◆ EXERCISE OBJECTIVE ◆
Go through the records below line by line. Count the lines with "agent" and give the count alone.

◆ EXERCISE INPUTS ◆
★ ★ ★ ★ ★ ★ ★
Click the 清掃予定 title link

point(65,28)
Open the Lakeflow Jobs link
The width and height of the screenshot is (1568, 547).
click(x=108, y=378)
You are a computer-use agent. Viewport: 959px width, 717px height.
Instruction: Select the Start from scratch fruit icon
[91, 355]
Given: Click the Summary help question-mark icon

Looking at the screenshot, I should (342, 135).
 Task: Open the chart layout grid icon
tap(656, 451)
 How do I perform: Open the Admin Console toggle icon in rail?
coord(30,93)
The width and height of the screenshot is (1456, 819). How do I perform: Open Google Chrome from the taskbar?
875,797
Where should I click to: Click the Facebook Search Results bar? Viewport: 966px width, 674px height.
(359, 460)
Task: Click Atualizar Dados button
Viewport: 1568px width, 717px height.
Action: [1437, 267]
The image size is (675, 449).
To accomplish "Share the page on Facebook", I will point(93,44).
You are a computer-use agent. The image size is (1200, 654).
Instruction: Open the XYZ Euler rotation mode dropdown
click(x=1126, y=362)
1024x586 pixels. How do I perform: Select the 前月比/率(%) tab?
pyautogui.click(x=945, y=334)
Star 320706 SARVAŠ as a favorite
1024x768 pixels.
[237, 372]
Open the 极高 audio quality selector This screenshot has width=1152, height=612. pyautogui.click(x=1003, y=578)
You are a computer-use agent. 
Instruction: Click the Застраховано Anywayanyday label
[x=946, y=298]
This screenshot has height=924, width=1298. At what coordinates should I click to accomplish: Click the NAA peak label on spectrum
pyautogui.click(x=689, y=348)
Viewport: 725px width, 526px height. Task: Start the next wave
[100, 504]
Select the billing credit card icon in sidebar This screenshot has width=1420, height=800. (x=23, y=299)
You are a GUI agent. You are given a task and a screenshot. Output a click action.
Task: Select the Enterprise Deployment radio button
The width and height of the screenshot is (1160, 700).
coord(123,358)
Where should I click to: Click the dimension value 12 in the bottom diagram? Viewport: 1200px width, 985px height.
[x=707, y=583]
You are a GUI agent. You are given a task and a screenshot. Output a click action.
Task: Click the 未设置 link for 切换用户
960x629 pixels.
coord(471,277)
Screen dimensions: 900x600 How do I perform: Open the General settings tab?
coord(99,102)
★ ★ ★ ★ ★ ★ ★
◆ YOUR SOLUTION ◆
5